Sant’Alfonso è ancora più chiaro e fa parlare san Giovanni Crisostomo, altro gran Dottore: «Chi dunque si fosse allora trovato sul Calvario avrebbe veduto due altari, dove si consumavano due gran sacrifizi: uno nel corpo di Gesù e l’altro nel cuore di Maria» (ibid., n. 559). Chiarissimo: due altari, due sacrifici, per una medesima redenzione.

E di nuovo sant’Alfonso dà spazio all’ennesimo Dottore: san Bonaventura da Bagnoregio, il quale vede «un solo altare» e, cioè, «la sola croce del Figlio, nella quale insieme colla vittima di questo Agnello divino vi è sacrificata ancora la Madre» (ivi).

Tutti i santi citati da sant’Alfonso sono concordi. «Dirò che voi [o Maria] state nella stessa croce a sacrificarvi crocifissa insieme col vostro Figlio» (sempre san Bonaventura). «Quel che facevano i chiodi nel corpo di Gesù, operava l’amore nel cuore di Maria» (san Bernardo). «Nello stesso tempo che ‘l Figlio sagrificava il corpo, la Madre sagrificava l’anima» (san Bernardino). Tutto questo è più di una semplice cooperazione.

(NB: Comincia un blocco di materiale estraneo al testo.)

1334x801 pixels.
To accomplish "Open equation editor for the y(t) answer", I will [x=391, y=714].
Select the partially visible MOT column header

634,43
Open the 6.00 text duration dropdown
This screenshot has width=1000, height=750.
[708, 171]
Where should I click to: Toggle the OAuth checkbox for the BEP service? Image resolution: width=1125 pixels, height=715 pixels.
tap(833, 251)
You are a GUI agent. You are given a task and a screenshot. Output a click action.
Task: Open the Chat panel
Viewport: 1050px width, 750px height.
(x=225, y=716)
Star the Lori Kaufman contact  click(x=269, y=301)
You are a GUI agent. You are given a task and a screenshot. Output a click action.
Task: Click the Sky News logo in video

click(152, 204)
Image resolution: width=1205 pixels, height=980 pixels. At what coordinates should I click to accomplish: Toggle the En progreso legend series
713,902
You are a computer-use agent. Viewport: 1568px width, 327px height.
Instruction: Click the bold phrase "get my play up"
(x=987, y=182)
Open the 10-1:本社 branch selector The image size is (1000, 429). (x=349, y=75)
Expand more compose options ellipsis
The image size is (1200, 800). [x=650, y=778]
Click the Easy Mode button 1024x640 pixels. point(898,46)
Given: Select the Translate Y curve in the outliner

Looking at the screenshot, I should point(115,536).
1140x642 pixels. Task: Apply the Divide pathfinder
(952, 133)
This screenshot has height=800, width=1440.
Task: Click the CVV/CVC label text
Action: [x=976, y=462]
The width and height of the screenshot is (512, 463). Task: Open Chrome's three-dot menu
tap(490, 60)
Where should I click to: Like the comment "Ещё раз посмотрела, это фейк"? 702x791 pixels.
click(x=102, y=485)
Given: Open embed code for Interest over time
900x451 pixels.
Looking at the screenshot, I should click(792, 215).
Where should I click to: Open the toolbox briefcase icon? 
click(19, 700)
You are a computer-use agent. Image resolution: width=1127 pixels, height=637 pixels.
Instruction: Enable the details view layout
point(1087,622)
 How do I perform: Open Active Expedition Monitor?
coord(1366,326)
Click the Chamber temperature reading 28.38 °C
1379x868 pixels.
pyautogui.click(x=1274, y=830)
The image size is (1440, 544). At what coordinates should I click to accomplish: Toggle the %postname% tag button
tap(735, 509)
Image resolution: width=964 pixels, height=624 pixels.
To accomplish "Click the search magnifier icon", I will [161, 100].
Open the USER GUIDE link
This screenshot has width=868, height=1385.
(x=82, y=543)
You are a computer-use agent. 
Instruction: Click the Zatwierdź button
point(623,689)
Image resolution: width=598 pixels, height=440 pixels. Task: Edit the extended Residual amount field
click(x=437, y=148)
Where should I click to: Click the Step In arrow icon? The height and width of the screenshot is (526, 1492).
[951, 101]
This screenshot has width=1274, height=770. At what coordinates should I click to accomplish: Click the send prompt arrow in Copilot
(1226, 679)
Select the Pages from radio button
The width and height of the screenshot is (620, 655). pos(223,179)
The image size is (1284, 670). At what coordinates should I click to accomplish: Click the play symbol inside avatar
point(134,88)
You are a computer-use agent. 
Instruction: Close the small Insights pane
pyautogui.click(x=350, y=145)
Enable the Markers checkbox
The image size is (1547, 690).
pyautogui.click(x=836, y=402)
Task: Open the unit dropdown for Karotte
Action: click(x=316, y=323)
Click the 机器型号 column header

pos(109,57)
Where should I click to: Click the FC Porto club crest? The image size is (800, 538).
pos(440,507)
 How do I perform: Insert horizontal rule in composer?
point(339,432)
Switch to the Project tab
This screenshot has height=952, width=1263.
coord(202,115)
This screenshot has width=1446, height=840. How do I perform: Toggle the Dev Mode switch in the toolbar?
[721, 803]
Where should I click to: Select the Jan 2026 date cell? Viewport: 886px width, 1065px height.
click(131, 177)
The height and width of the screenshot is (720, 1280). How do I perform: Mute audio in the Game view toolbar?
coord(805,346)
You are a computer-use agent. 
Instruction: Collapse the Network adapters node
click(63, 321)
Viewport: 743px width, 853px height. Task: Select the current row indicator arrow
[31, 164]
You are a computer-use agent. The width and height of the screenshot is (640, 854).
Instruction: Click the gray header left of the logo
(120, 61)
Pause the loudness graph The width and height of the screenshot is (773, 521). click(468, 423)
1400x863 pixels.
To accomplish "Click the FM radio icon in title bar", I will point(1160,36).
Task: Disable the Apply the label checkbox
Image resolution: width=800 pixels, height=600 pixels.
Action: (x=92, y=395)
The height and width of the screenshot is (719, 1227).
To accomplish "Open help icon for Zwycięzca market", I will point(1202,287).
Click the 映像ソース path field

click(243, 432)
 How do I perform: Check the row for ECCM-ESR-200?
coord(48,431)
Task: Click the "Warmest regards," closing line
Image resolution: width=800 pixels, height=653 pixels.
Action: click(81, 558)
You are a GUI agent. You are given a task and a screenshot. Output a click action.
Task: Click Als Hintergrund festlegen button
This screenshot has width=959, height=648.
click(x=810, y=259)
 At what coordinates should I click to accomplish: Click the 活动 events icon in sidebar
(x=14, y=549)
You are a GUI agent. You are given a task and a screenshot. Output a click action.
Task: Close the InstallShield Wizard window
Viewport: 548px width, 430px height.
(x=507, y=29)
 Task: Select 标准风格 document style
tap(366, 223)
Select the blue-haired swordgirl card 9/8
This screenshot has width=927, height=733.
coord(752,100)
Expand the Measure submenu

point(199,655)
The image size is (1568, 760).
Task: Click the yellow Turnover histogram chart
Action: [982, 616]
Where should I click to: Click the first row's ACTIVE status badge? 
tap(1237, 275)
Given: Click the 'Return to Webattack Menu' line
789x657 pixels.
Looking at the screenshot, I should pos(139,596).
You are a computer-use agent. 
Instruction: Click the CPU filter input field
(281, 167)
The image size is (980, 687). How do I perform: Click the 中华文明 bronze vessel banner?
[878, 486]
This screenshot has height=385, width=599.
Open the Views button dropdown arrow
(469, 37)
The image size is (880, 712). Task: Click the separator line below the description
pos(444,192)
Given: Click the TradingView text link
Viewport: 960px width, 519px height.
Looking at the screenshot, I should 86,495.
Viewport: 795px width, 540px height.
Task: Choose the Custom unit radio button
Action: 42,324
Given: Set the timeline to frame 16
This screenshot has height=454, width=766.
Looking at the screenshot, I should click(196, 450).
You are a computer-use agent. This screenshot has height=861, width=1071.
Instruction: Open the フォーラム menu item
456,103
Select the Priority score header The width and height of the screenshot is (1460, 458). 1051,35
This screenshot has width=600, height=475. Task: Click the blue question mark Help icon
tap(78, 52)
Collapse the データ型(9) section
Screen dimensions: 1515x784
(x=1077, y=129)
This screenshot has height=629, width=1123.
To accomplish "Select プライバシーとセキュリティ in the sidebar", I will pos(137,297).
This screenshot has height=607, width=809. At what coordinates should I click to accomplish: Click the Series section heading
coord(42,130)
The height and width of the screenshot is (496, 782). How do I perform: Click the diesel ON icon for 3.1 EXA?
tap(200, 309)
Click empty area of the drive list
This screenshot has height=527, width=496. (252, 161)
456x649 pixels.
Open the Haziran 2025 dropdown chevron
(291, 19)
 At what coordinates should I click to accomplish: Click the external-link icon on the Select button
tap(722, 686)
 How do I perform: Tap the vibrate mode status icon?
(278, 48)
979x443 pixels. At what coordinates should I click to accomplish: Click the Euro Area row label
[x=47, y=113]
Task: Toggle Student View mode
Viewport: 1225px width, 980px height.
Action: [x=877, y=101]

Quanto dolore – scrive sant’Alfonso – fu «il vedere questo Figlio agonizzare sopra la croce, e sotto la croce veder agonizzar la Madre, la quale soffriva tutte le pene che pativa il Figlio»! Se, allora, la divinità c’entra qualcosa con l’amore (come infatti c’entra), non può non esservi una figliolanza divina della creatura che ama e soffre assieme a Dio. Eppure Dio resta Dio e la creatura resta creatura.

Anche tutti gli altri titoli mariani non devono trarre in equivoco. Quando diciamo che Maria è Mediatrice di tutte le grazie, non si vuole sostenere che è una divinità accanto a Gesù Cristo, unico Mediatore della grazia. Si sostiene invece che Maria, cooperando all’unica Mediazione del Figlio, compie la volontà di Dio (“Io ho detto: Voi siete dèi, siete tutti figli dell’Altissimo”) per via di «degnazione».

Allo stesso modo, nessun uomo può pretendere una consustanzialità con Dio Santo per il fatto che Egli ci vuole santi. Dio è Santo, eppure ci vuole santi come lui. Su questo i semplicisti moderni non hanno nulla da dire?